▶ _PROMPT_
Rewrite the records from the line containing "Click the Close button on the editor dialog" down to the line containing "Where should I" with "Extensions" changed to "Plugins" and everything else left as it is. Leave the pictures out of your answer.

▶ _SUPPLIED MATERIAL_
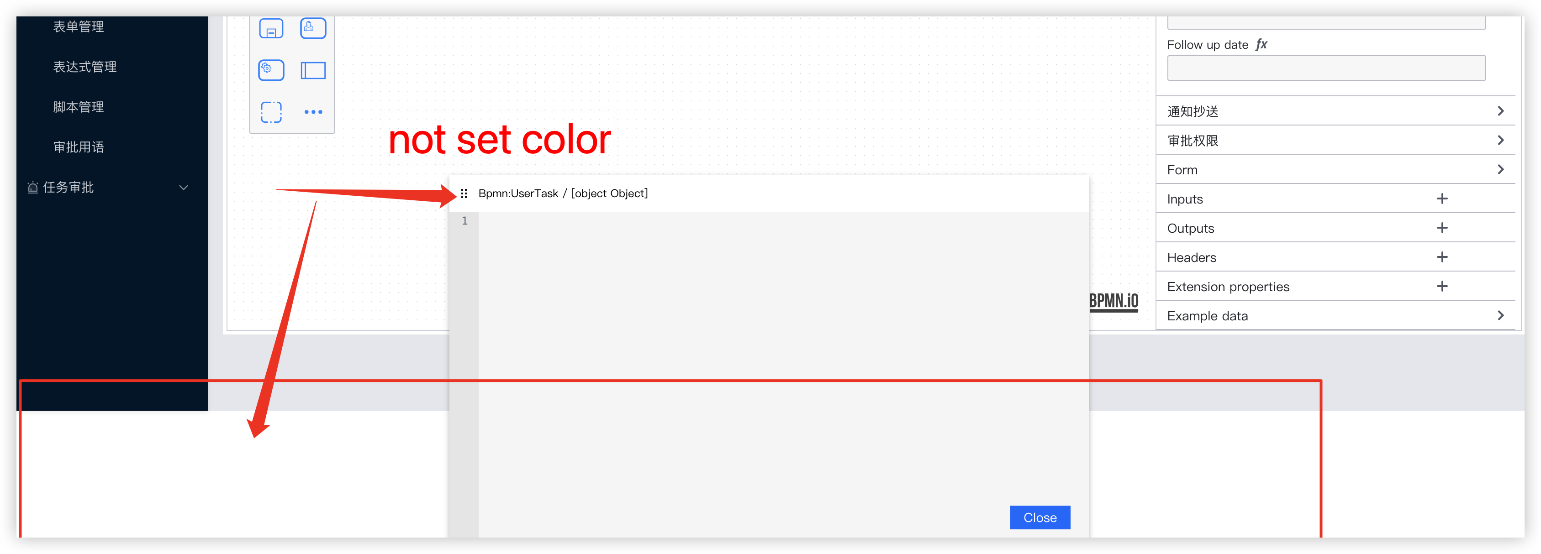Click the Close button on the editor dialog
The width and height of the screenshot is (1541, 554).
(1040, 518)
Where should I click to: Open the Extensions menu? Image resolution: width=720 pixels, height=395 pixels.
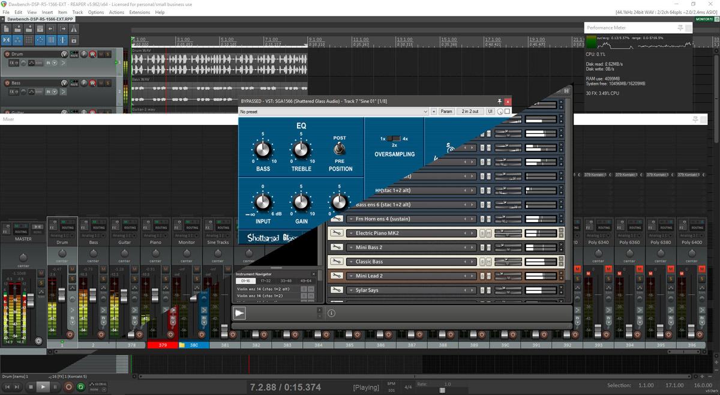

--

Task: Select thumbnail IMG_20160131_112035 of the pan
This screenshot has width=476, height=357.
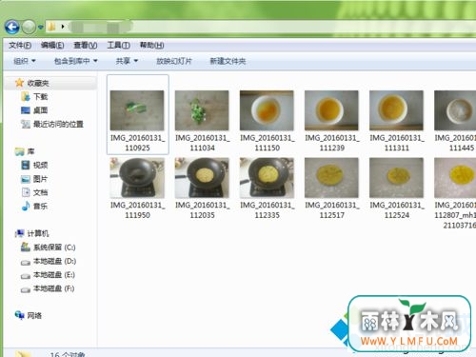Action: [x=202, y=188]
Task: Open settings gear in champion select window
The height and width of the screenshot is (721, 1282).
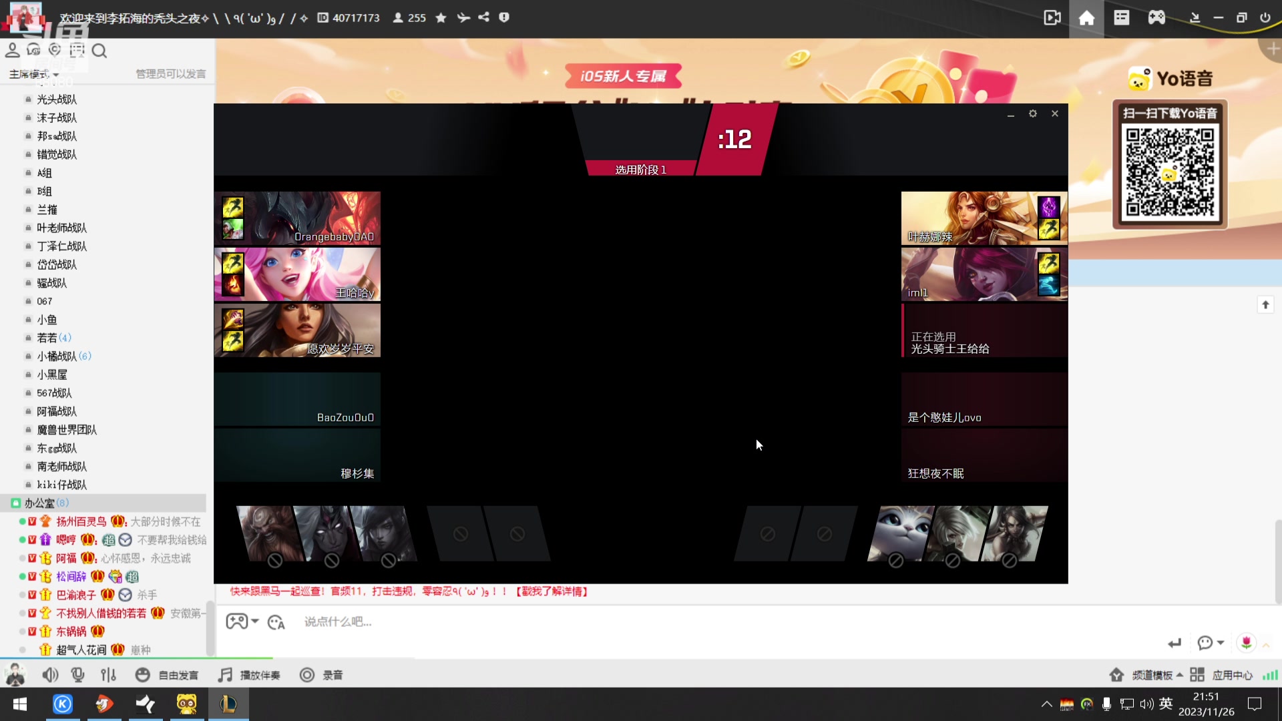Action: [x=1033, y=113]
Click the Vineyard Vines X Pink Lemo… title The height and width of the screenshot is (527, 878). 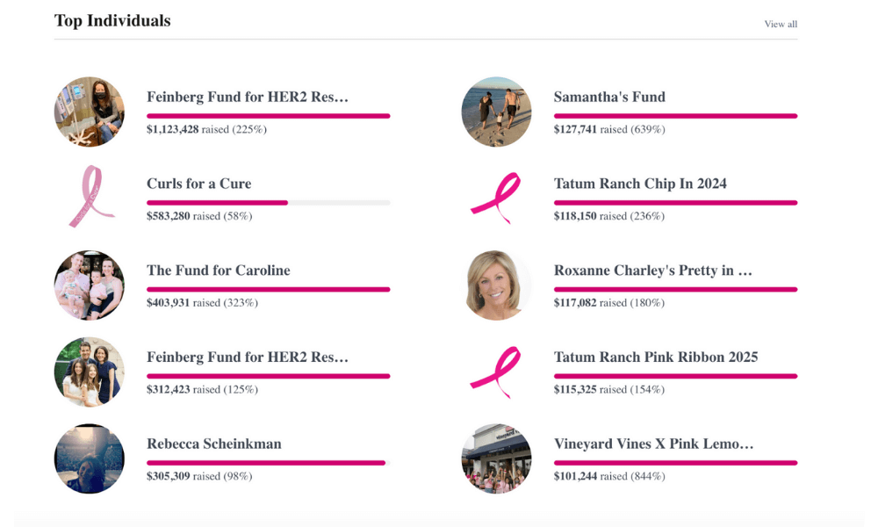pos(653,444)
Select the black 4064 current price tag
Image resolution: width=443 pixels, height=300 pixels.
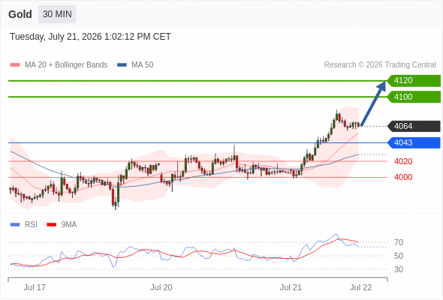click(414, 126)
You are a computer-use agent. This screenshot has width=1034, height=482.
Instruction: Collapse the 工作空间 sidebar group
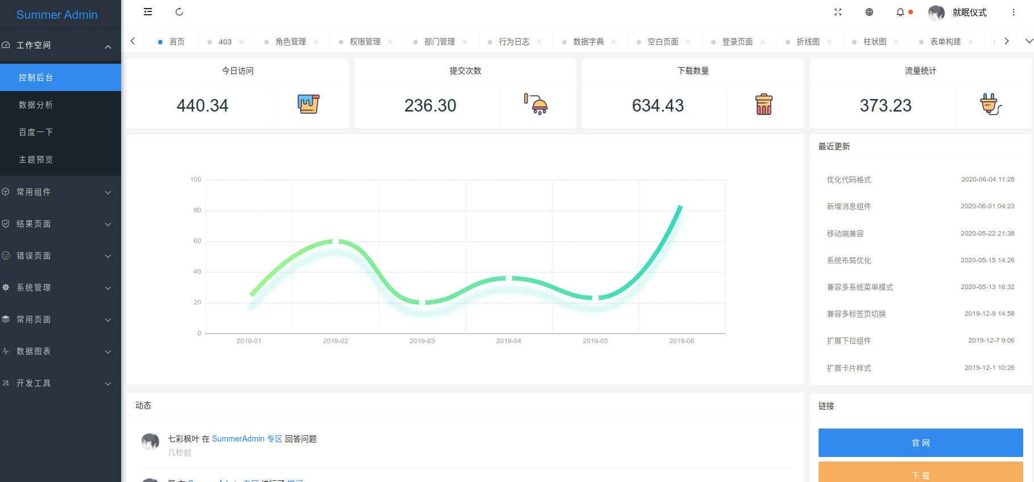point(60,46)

▶ _EXERCISE RESULT_
Click the Close button on the editor dialog
The width and height of the screenshot is (1541, 554).
(1040, 518)
Where should I click to: Open the Plugins menu? Image resolution: width=720 pixels, height=395 pixels.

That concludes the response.